Gary K. Nelson, Atty. Gen., Darrell F. Smith, Former Atty. Gen., Carl Waag, Asst. Atty. Gen., Phoenix, for appellee.
Sol L. Hamburger, Phoenix, for appellant.
Charles Gregory Forgan, hereinafter referred to as defendant, was tried and convicted of the crime of robbery with a prior conviction. Defendant was sentenced to serve a term of not less than five nor more than six years at the Arizona State Prison.
Prior to trial, defendant attempted to get the county attorney to stipulate to the admissibility of a lie detector examination. The county attorney refused to so stipulate. Also prior to trial, defendant moved for an order allowing admission in evidence of a lie detector examination which he offered to take. The motion was denied.
At the trial, defendant testified on his own behalf, offering proof of his willingness to take a lie detector examination. The offer was rejected by the court.
From his conviction and sentence, defendant appeals contending that the county attorney abused his discretion by arbitrarily refusing to stipulate to the admissibility of any lie detector evidence. Defendant also contends that the trial court erred in denying his motion to allow evidence of a lie detector examination which defendant was willing to take, without the county attorney's stipulation, and that the court erred in not permitting defendant's offer of proof of his willingness to take the lie detector examination.
Stated simply, defendant's argument is as follows: The kind of discretion required of the county prosecutor is not different from that required of the judge. The prosecution has a duty to exercise his discretion reasonably, and must not exercise it arbitrarily. Upon a claim that the prosecutor's action is arbitrary and unreasonable as to a defendant, it is incumbent upon the prosecutor to show some basis for his refusal to stipulate. Defendant cites no ruling to support his conclusion, nor do we agree that as stated this is the law.

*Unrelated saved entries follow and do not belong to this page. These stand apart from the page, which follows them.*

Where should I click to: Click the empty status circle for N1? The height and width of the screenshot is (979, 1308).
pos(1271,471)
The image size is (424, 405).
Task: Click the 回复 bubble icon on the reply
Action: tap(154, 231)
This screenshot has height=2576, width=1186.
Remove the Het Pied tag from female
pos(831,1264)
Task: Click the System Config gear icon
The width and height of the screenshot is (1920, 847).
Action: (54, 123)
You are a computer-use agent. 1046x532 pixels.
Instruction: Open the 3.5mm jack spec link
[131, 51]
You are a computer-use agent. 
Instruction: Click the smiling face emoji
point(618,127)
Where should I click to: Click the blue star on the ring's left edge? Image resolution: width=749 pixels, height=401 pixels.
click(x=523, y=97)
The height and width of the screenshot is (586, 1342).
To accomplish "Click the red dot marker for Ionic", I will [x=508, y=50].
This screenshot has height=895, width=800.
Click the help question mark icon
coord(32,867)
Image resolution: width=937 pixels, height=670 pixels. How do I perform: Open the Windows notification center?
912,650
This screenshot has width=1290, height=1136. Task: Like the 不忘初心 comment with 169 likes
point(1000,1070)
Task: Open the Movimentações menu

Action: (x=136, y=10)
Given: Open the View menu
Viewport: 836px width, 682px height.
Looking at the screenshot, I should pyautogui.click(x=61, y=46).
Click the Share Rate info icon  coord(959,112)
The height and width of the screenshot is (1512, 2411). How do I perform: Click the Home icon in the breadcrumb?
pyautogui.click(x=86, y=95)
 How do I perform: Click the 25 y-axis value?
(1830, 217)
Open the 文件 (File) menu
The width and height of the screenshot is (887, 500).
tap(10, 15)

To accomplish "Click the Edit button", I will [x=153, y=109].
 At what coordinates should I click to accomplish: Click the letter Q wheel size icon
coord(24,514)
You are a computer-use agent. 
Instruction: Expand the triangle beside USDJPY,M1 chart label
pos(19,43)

State v. Valdez, 91 Ariz. 274, 371 P.2d 894 (1962), is the leading case in Arizona on the admissibility of lie detector evidence. In Valdez, the defendant was tried for possession of marijuana. Pursuant to written stipulation before trial defendant submitted to a polygraph examination. The Court held that although much remained to be done to perfect lie detectors as a means of determining credibility, it had developed to such a state that its results were probative enough, subject to certain qualifications to warrant admissibility upon stipulation. It is unnecessary here to restate all of the conditions precedent to the admissibility of lie detector tests. It is sufficient to state that the first qualification is
"That the county attorney, defendant and his counsel all sign a written stipulation providing for defendant's submission to the test and for the subsequent admission at trial of the graphs and the examiner's opinion thereon on behalf of either defendant or the state." 91 Ariz. at 283, 371 P.2d at 900.
We note that there are judicial safeguards to the admissibility of lie detector tests, even in the presence of a stipulation thereto. It is still subject to rejection at the court's discretion if the trial judge is not convinced that the examiner is qualified or that the test was conducted under proper conditions. Assuming, arguendo, that the county attorney does exercise judicially reviewable discretion in refusing to stipulate to the admissibility of lie detector tests, we hold that such refusal can in no sense be considered arbitrary or unreasonable. The reasons for the inadmissibility of such tests generally are well stated in Valdez. We must recognize that such reasons are also sufficient justification for a refusal by the county attorney to stipulate to their admissibility. We thus hold that a refusal to stipulate is not an abuse of discretion by the county attorney nor does it violate any of defendant's rights in this case.
Our above holding is consistent with State v. Boodry, 96 Ariz. 259, 394 P.2d 196 (1964), in which the Court held that the county attorney properly refused to stipulate to that defendant taking a polygraph test. Defendant in the present case would have us distinguish the Boodry case on the basis of the evidence present in that case. We do not believe that the question of the admissibility of polygraph examinations should depend upon the quantum or quality of proof present in each case.
We hold that it was not error, in the absence of stipulation, for the trial judge to refuse defendant's motion for the admission of lie detector evidence. State v. Valdez, supra.
Also quoting from Valdez:
"* * * it is uniformly held that a defendant is not permitted to introduce evidence of his willingness to take a lie-detector test. E.g., Commonwealth v. Saunders, 386 Pa. 149, 156-157, 125 A.2d 442, 445-446 (1956)." 91 Ariz. at 278, 371 P.2d at 897.
An examination of the contentions raised by defendant and the law applicable thereto show that the contentions are without merit.
The judgment and sentence of the trial court are affirmed.
UDALL, C.J., and STRUCKMEYER, J., concur.